If the owner and/or operator fails to fully implement the decommissioning plan within the prescribed time period and restore the site as required, the Town may use the financial surety posted by the owner and/or operator to decommission the site, or it may proceed with decommissioning at its own expense and recover all expenses incurred for such activities from the defaulted owner and/or operator. Any costs incurred by the Town shall be assessed against the property, shall become a lien and tax upon said property, shall be added to and become a part of the taxes to be levied and assessed thereon, and enforced and collected with interest by the same officer and in the same manner as other taxes.
In addition to the special use permit requirements of the Town Code, the following shall be provided to the Town:
Verification of utility notification. Any foreseeable infrastructure upgrades shall be documented and submitted. Off-grid systems are exempt from this requirement.
Name, address, and contact information of the applicant, property owner(s), and agent submitting the project. In the event ownership of the facility changes hands, or if the lease is terminated, notification shall be sent to the Town within 30 days of the transfer or termination date. The notice shall include the name and contact information of the new owner(s). The new owner shall then be bound by the terms of the original agreement.
If the property of the proposed project is to be leased, legal consent between all parties, specifying the use(s) of the land for the duration of the project, including easements and other agreements, shall be submitted.
If the array will be sited on farmland located in an agricultural district, an agricultural data statement shall be completed.
Site plan. Site plan approval is required.
Blueprints signed by a professional engineer or registered architect of the solar installation showing the layout of the system.
Property operation and maintenance plan. A property operation and maintenance plan is required, describing continuing photovoltaic maintenance and property upkeep, such as mowing, trimming, etc. Any such plan shall propose that the property maintain a neat and orderly appearance consistent with surrounding properties. The property shall always be maintained in a manner consistent with all properties within the Town of Massena.
The Town of Massena has established that there shall be a community benefit to maximize the benefits of a solar project to the Town of Massena and its residents.

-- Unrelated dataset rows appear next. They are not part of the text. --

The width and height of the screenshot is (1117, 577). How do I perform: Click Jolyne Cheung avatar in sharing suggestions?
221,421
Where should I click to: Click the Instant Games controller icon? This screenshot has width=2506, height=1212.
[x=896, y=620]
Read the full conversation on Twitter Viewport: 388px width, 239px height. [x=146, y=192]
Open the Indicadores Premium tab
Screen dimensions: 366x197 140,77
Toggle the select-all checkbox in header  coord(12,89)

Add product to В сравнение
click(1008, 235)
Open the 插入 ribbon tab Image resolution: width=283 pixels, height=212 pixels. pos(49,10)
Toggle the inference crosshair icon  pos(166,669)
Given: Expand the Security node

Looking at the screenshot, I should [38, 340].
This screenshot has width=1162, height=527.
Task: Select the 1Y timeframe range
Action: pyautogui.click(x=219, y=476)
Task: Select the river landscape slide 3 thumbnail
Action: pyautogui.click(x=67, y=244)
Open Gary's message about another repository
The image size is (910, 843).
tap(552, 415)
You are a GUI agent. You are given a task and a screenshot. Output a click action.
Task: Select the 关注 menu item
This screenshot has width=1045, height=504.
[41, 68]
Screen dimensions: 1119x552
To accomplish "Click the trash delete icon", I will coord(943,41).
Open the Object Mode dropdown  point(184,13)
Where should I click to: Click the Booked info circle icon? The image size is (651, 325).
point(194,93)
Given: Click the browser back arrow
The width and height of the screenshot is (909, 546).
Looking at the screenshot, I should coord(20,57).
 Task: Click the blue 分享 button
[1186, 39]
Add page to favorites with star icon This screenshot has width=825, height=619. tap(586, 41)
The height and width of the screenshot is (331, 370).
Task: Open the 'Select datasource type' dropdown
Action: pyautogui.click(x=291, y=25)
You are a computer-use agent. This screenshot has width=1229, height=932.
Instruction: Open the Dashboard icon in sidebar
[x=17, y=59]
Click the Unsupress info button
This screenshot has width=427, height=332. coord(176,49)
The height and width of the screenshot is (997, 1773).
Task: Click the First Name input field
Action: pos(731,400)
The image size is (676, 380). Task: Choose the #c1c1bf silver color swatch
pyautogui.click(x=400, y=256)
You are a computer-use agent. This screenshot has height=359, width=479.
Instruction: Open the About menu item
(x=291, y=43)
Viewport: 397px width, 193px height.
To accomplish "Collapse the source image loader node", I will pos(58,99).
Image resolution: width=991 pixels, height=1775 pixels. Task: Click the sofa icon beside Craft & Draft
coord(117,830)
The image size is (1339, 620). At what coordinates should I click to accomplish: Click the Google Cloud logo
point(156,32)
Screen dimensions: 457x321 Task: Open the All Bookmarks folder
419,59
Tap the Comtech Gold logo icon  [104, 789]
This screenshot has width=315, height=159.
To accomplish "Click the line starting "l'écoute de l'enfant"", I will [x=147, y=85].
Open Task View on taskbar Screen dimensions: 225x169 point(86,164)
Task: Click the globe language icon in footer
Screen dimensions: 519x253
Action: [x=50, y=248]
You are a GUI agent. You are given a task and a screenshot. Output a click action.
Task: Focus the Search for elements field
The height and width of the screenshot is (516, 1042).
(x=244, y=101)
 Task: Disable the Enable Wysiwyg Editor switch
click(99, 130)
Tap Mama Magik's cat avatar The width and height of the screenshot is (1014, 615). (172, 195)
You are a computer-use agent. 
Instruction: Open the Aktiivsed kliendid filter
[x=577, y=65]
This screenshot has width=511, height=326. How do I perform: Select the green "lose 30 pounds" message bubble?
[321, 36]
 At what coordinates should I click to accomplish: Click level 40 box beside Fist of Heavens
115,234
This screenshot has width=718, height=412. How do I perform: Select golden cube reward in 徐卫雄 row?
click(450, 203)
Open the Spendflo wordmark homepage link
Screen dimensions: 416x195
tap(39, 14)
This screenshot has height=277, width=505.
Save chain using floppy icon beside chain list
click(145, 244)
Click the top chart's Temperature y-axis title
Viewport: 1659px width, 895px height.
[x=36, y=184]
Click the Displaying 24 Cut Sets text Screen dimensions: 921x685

The benefit shall be determined via an agreement negotiated between the Town and the developer/owner.
The fees for a special use permit, site plan review, and zoning permit for a solar energy system shall be set from time to time by Town Board resolution.
The applicant for either state or local siting approval shall deliver to the Town Board, along with its application if local approval is sought, and concurrent with the filing of an application through a state-level permitting process, if applicable, an amount equal to 1% of the estimated cost of the project (the "initial deposit"). This sum shall be held by the Town in a non-interest-bearing account, and these funds shall be available to the Town to pay consultants and attorneys engaged by the Town to assist in application review if a local permit is sought, and to pay consultants and attorneys engaged by the Town to assist in review of an application through a state-level permitting process should awarded intervenor funds be insufficient to fully participate in the state-level review process or should intervenor funds be otherwise exhausted. Following the grant or denial of the state or local application, the Town shall return to the applicant any excess remaining in escrow. If the escrow account has been depleted prior to grant or denial of the application, the applicant shall deposit such funds necessary for the Town to pay any outstanding fees to said consultants.